Provided information section start

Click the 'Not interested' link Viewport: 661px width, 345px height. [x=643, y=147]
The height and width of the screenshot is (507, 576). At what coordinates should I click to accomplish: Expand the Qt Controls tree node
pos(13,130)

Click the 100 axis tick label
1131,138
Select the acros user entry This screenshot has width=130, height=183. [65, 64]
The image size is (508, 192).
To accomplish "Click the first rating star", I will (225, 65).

Provided information section end
Provided information section start

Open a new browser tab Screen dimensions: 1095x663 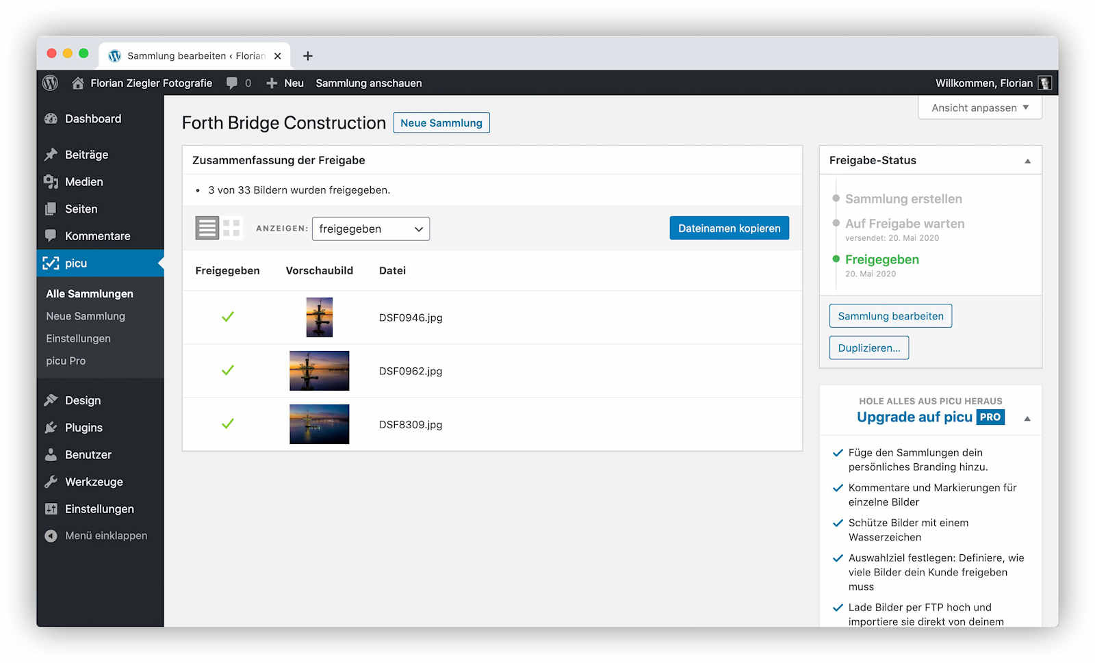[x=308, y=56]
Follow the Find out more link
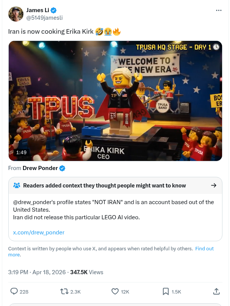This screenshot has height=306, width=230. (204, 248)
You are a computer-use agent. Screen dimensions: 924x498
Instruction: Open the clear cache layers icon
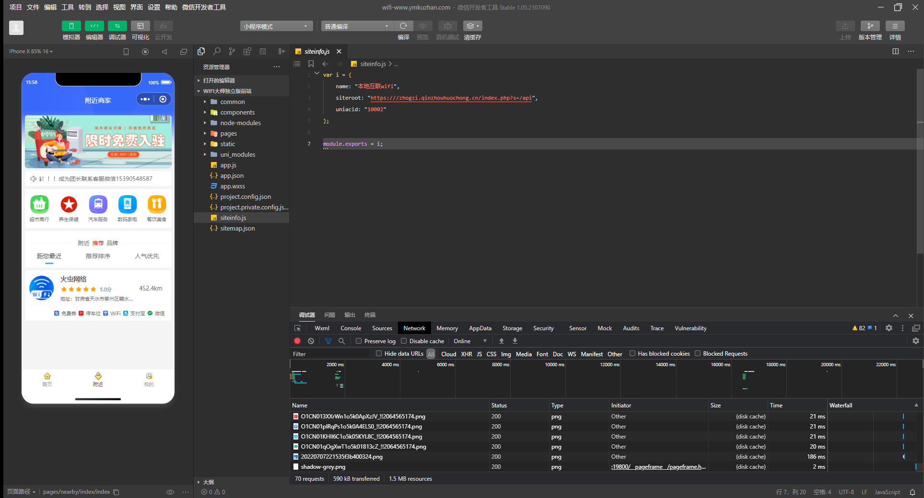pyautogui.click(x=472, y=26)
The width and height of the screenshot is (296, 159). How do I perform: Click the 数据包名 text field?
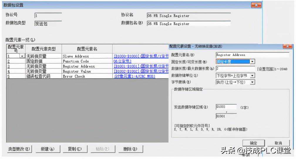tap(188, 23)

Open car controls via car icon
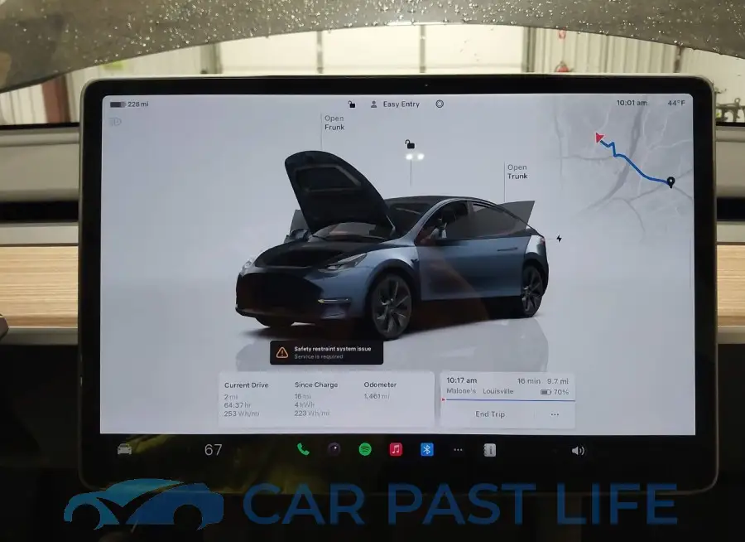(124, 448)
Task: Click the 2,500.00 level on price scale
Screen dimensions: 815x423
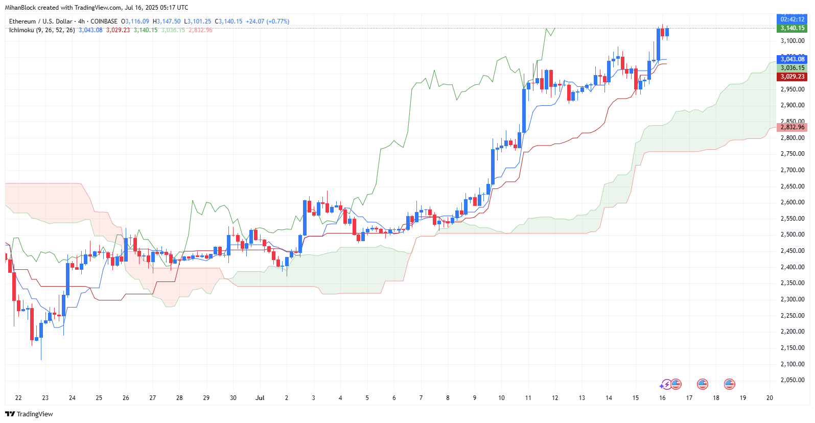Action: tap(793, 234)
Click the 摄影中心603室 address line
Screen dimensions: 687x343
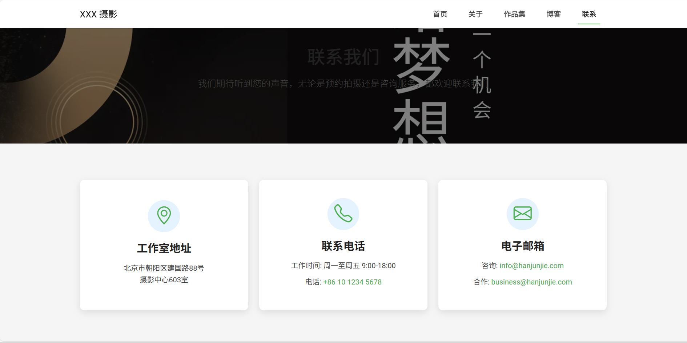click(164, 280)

Provided information section end

» What you have to do: Quote word for word only the lines above from the one containing "The width and" through the one containing "Click the 摄影中心603室 address line". Pictures stay out of your copy.

» Your solution:
The width and height of the screenshot is (296, 159). How do I perform: Click the 数据包名 text field?
tap(188, 23)

Open car controls via car icon
(124, 448)
Task: Click the 2,500.00 level on price scale
Screen dimensions: 815x423
Action: tap(793, 234)
Click the 摄影中心603室 address line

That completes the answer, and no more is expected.